Nikhil Sonnad takes a look at “The long, incredibly tortuous, and fascinating process of creating a Chinese font” over at Quartz; it presumes you don’t know the first thing about Chinese writing, but if you skim past the historical boilerplate you get some interesting stuff:
As with Latin fonts, a crucial initial decision is to determine which font “style” to use. Chinese has two main styles, called Mingti and Heiti, akin to the serif and sans-serif of Latin. Heiti is a bit like sans-serif: clean, straight lines without extra ornamentation at the ends, common on the web. Mingti is similar to serif, with extra embellishment at the end of strokes that give it a more bookish feel. […]

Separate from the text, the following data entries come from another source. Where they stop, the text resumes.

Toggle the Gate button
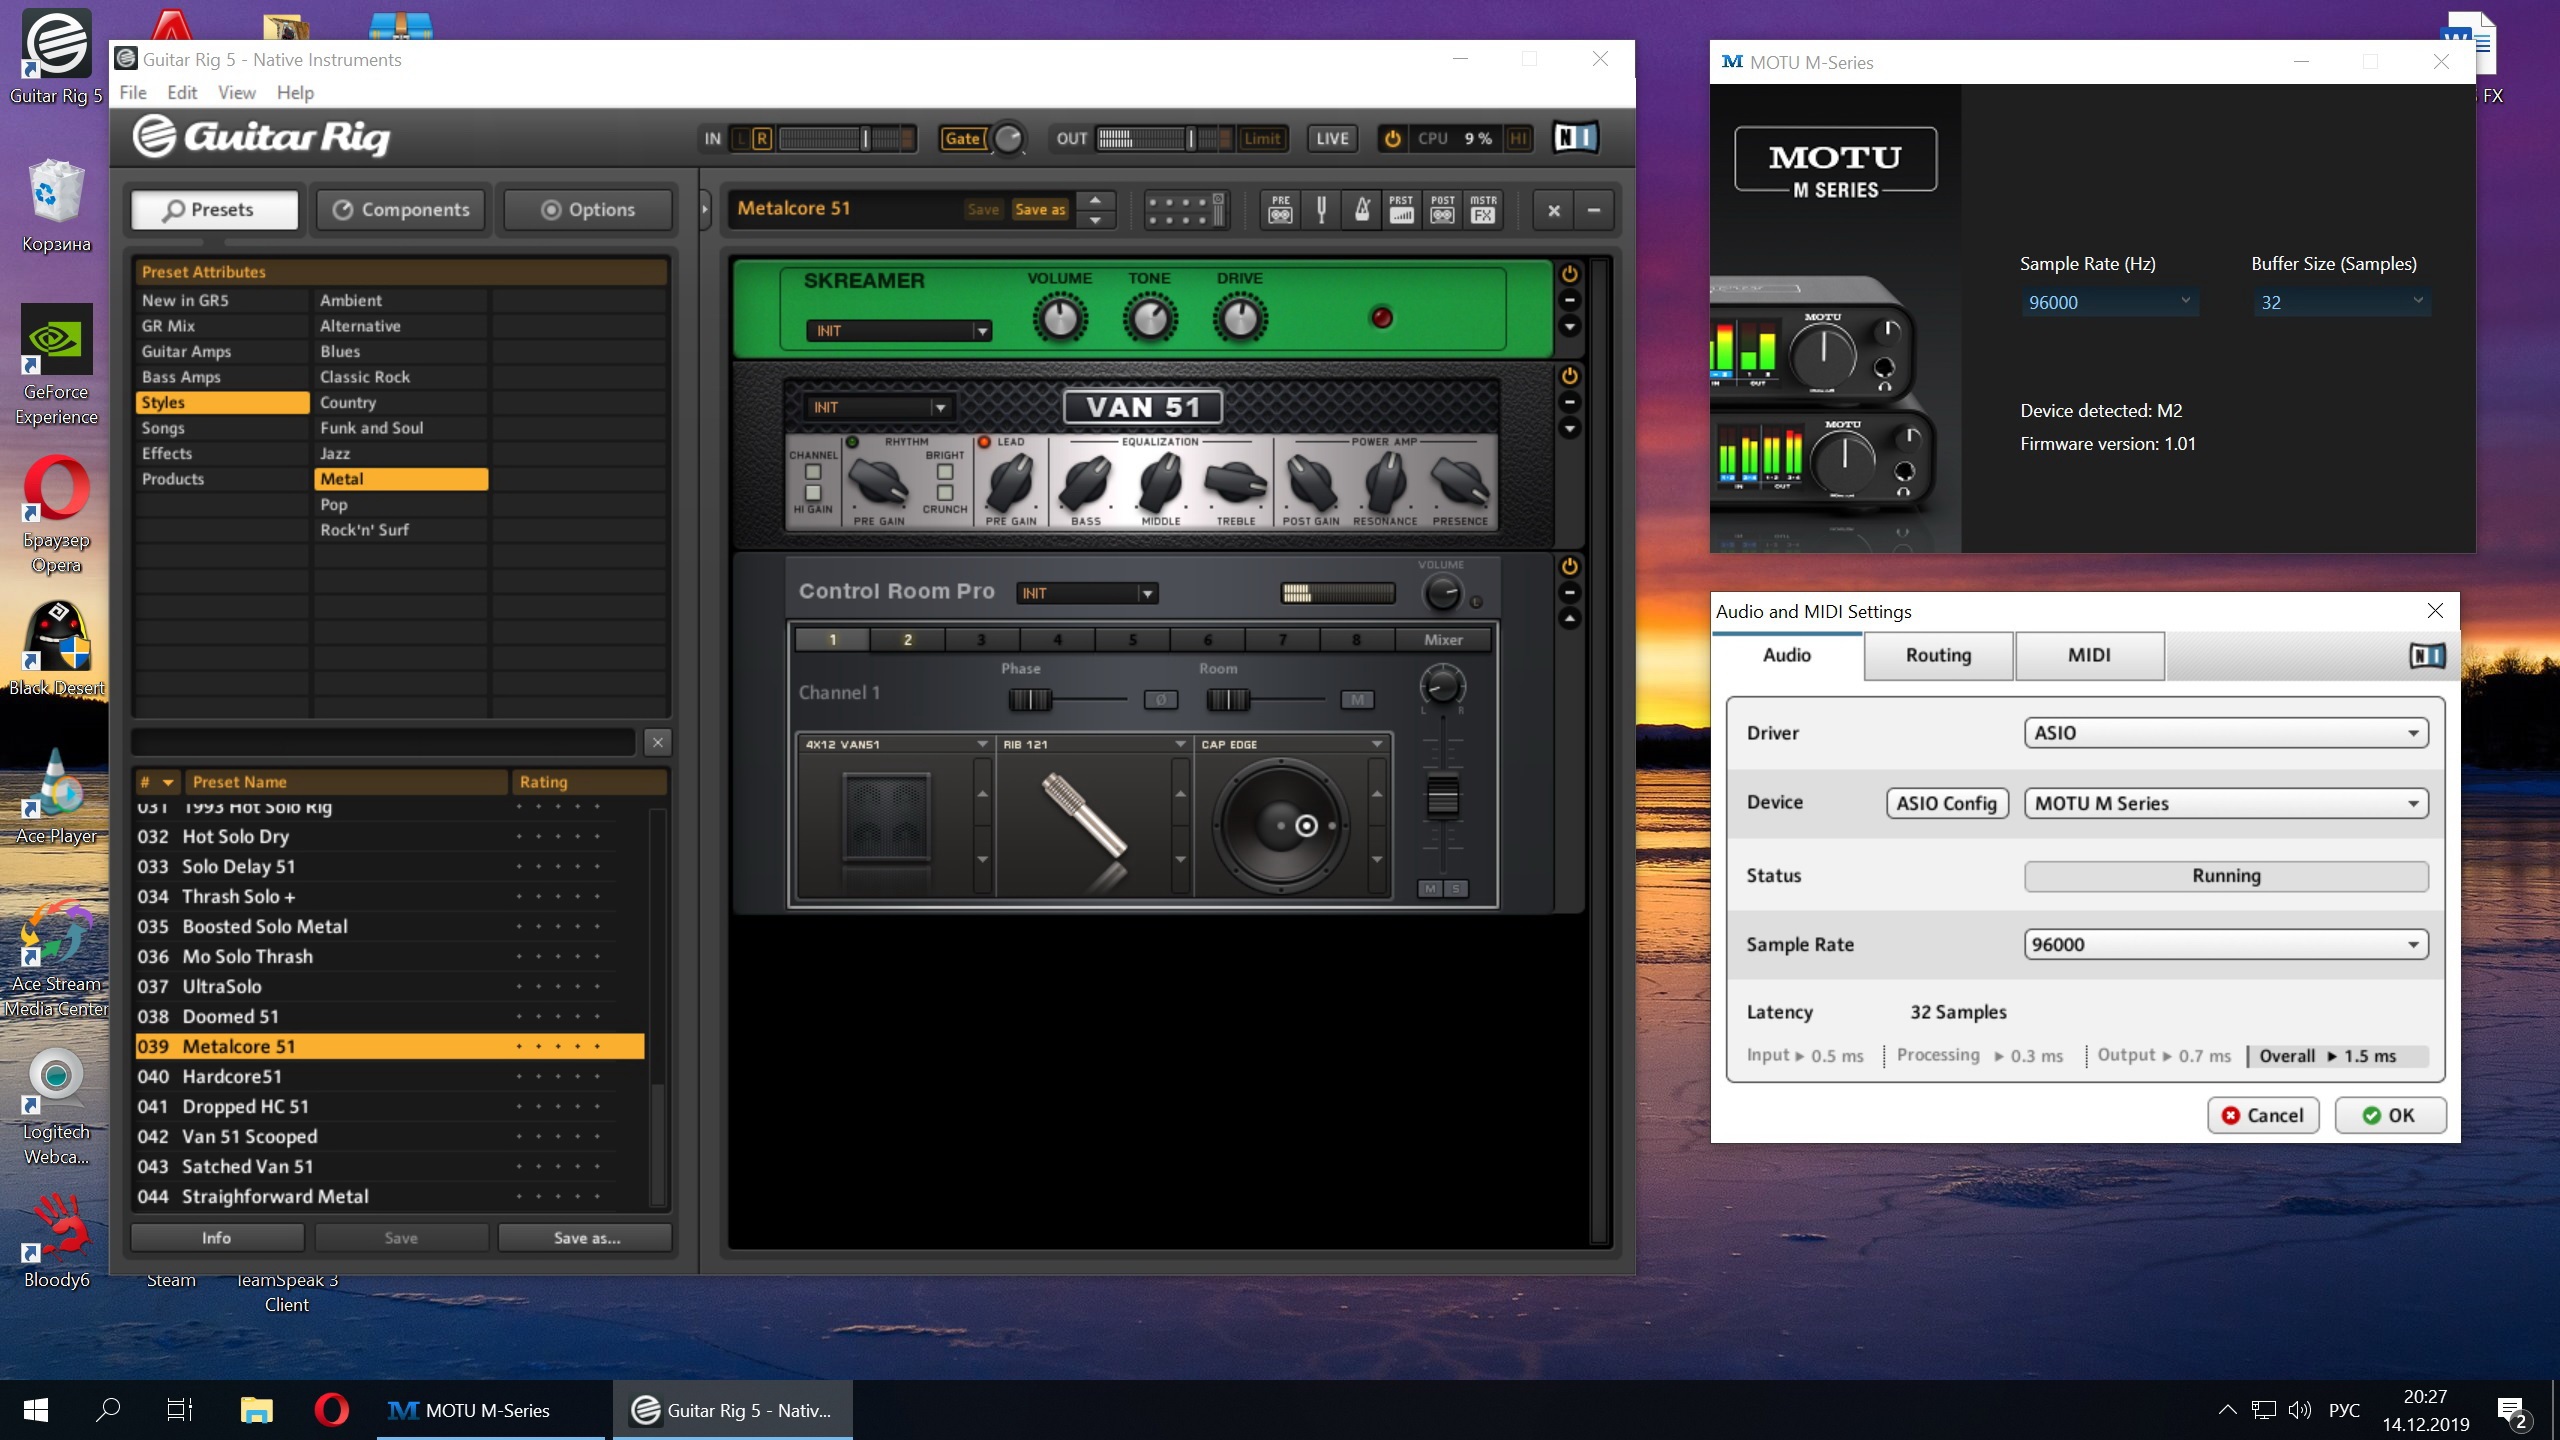pyautogui.click(x=962, y=139)
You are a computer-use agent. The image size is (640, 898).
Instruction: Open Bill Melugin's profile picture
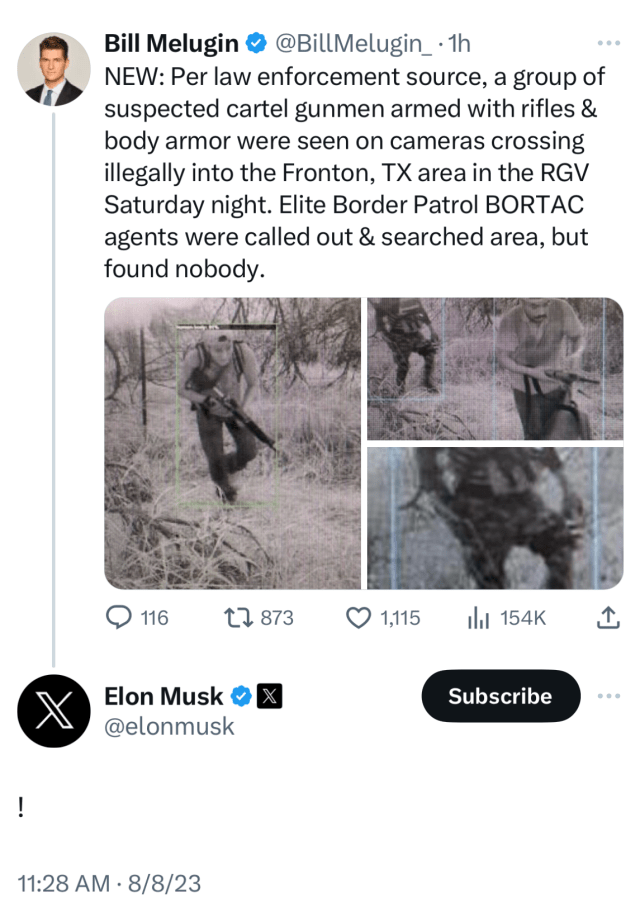[x=54, y=69]
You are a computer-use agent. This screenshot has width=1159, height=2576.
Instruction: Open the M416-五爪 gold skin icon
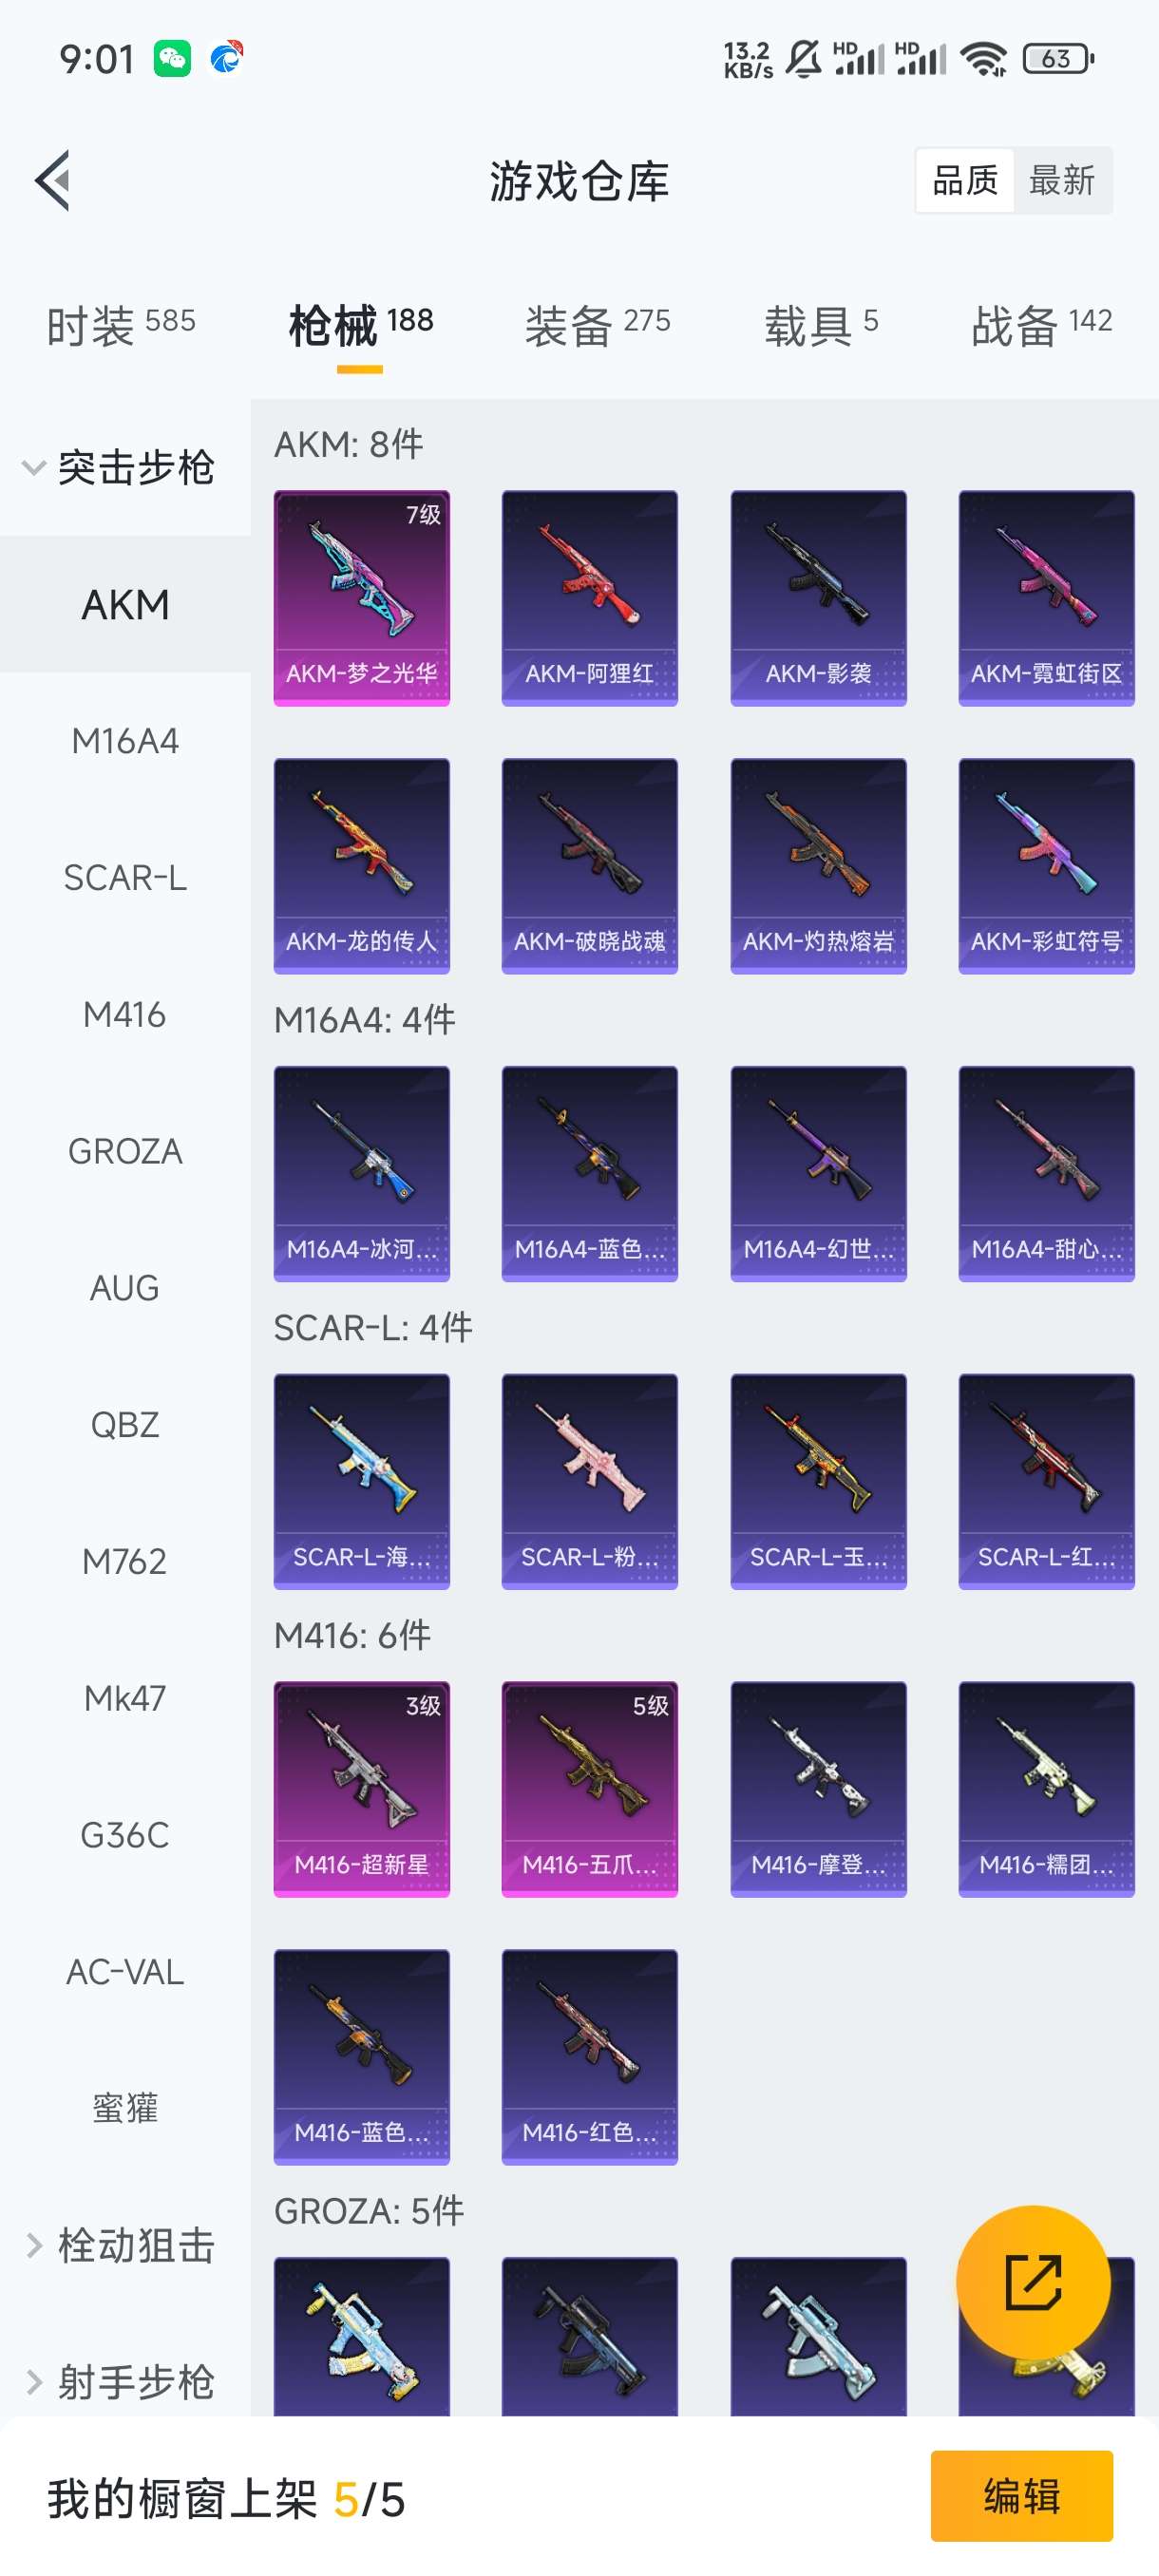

After deciding whether to go in a Heiti or a Mingti direction, designers hone the typeface design further by looking for inspiration from sources as wide-ranging as calligraphy, ancient lettering, and other Chinese and Latin fonts. For JinXuan, Justfont is attempting to apply the feel of the Latin typeface Optima—which blends the simplicity of sans-serif fonts with the extravagance of serif ones—to the writing style they found on an ancient scroll. (Su, the co-founder, studied Chinese literature in university.)
The calligraphy of the scroll is indeed very nice, and it’s worth visiting the link just for that. Thanks, Nick!